Bei Hallendorfs Wehr besteht großer Handlungsbedarf
Hallendorf Es sind nicht die Schuhe, die der Hallendorfer Feuerwehr zu klein wurden. Es ist ihr Gebäude. Davon überzeugte sich nun auch der Fachausschuss.
Der Weg zur jüngsten Sitzung war für die Mitglieder des Ausschusses für Feuerwehr und öffentliche Ordnung nicht ganz einfach. Um in den Schulungsraum des Hallendorfer Feuerwehrhauses zu gelangen, mussten die Teilnehmer erst durch die Fahrzeughalle gehen – und die ist ziemlich schmal.
Doch die räumliche Enge ist nicht das einzige Problem des Gebäudes, das einst als Garage für den benachbarten Luftschutzbau diente. „Die Wehr hat das Haus, das zwischenzeitlich eine Gaststätte war, im Jahr 1966 übernommen und seitdem mehrfach umgebaut“, berichtete der frühere Ortsbrandmeister Wolfgang Wöckener.
Besitzer aber blieb stets das Bundesamt für Immobilienverwaltung, das auch für den Bunker verantwortlich ist. „Wir zahlen nach der jüngsten Mieterhöhung jährlich etwa 1200 Euro“, erklärte Fachgebietsleiter Martin Mann. Alle Instandsetzungsarbeiten – auch am Bunker – müsse aber die Stadt Salzgitter leisten.
Und da würde nach Meinung von Wöckener und dem jetzigen Wehrführer Christian Rapp einiges zusammenkommen.

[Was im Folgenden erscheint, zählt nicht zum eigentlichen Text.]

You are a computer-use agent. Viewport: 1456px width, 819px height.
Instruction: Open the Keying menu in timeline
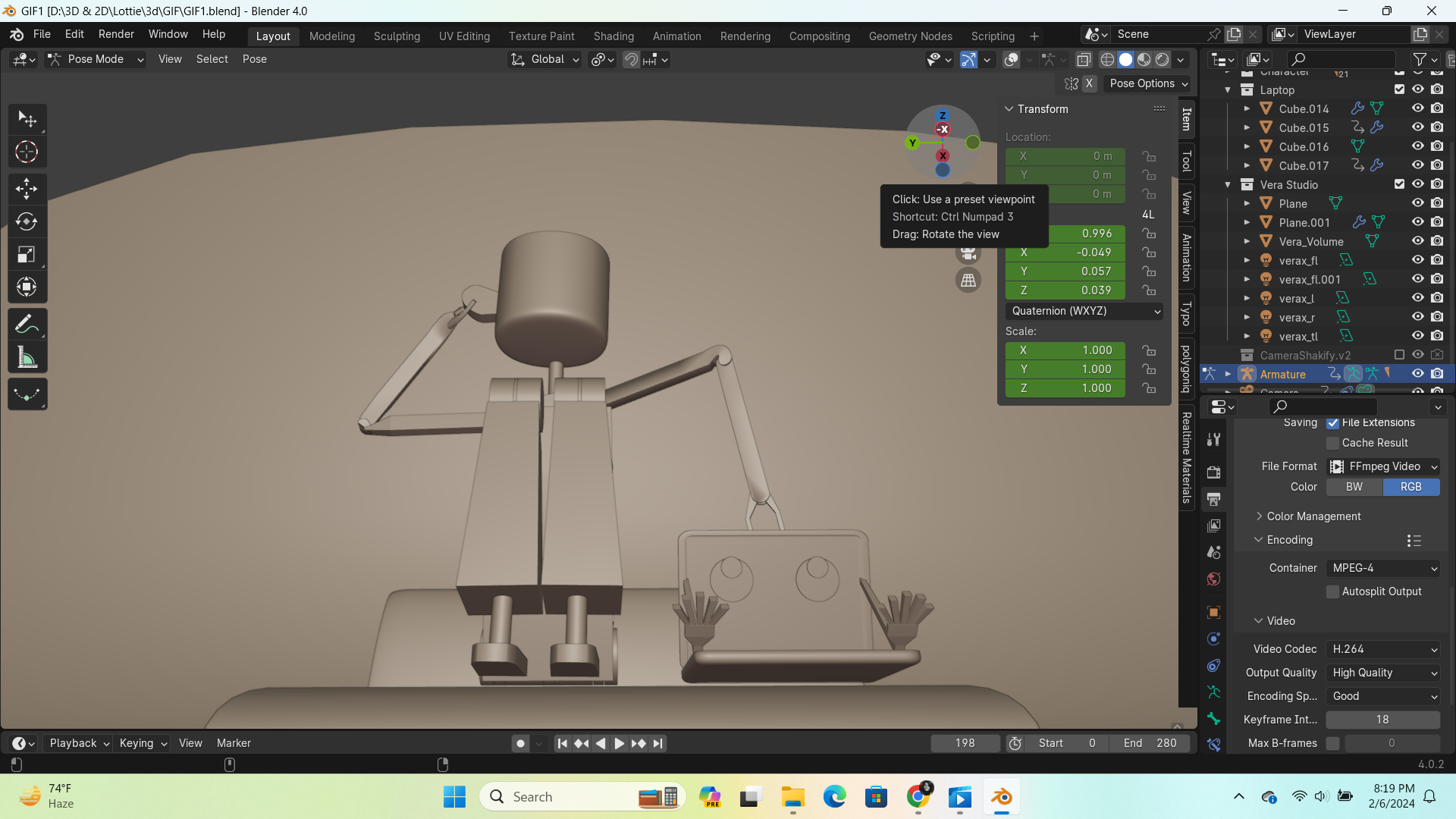[x=143, y=743]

Die Isolierung sei nicht mehr zeitgemäß und selbst im Sommer müsse geheizt werde, weil das Gebäude fast ständig im Schatten des Bunkers liege. Zudem gebe es diverse undichte Stellen.

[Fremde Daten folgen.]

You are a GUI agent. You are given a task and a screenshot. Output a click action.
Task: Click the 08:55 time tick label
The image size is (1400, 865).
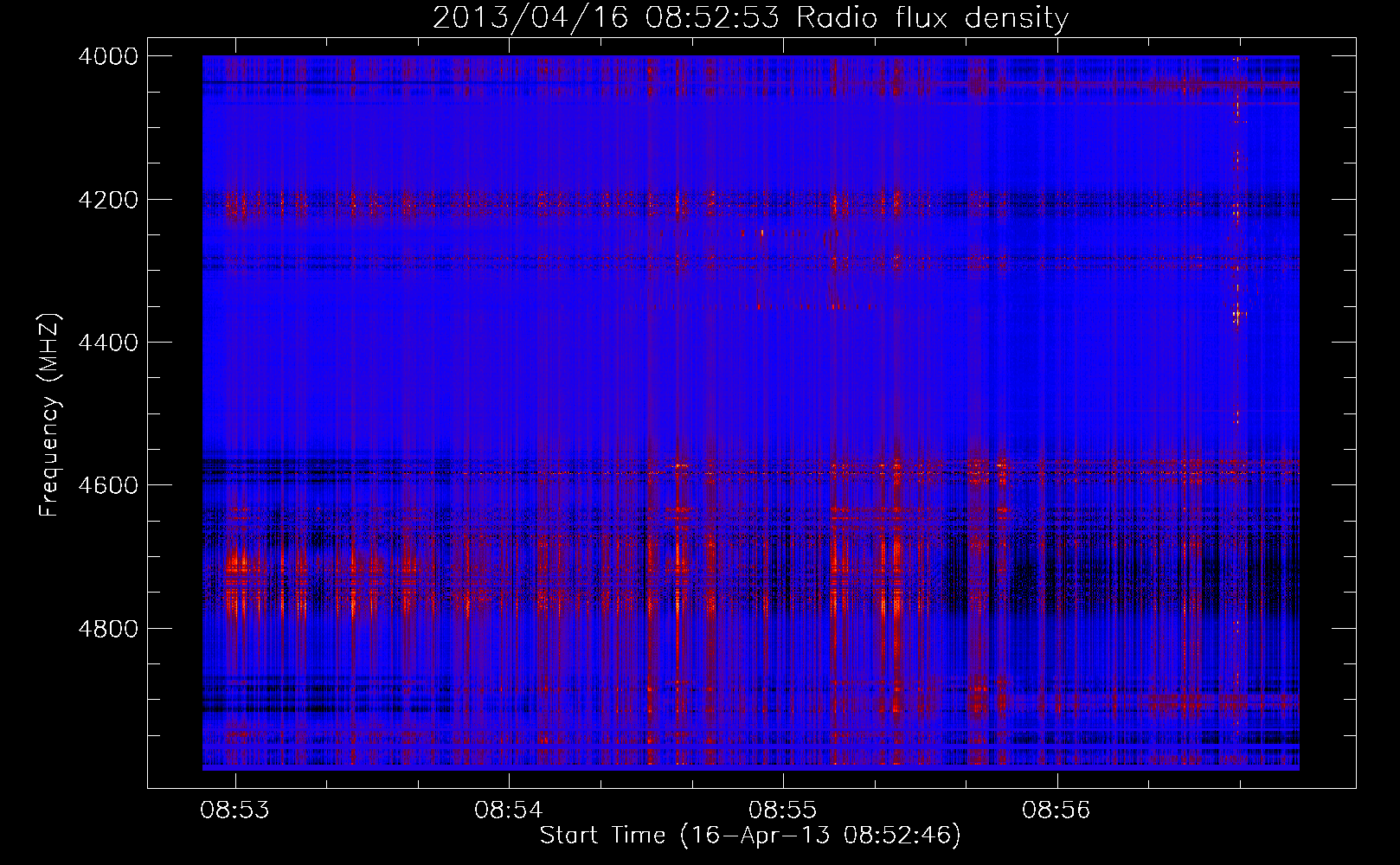coord(783,810)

„Unsere 26 Aktiven können ihre Ausrüstung nicht alle wie vorgeschrieben im Haus aufbewahren, auch der Schulungsraum ist oft zu eng“, erzählte Ortsbrandmeister Rapp. Und die Fahrzeughalle, so Mann, werde spätestens bei der nächsten Fahrzeuggeneration zu schmal.

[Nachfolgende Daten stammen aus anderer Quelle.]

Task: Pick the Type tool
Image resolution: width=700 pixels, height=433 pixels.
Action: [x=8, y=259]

Ausschuss-Vorsitzender Peter Ramacher und die übrigen Mitglieder des Gremiums sahen durchaus Handlungsbedarf. Die Politiker schienen der Auffassung zu sein, den bestehenden Mietvertrag mit dem Bundesamt zu kündigen und Ersatz zu finden. Das Problem: Wo in Hallendorf gibt es eine geeignete Fläche oder Immobilie für ein neues Feuerwehrhaus?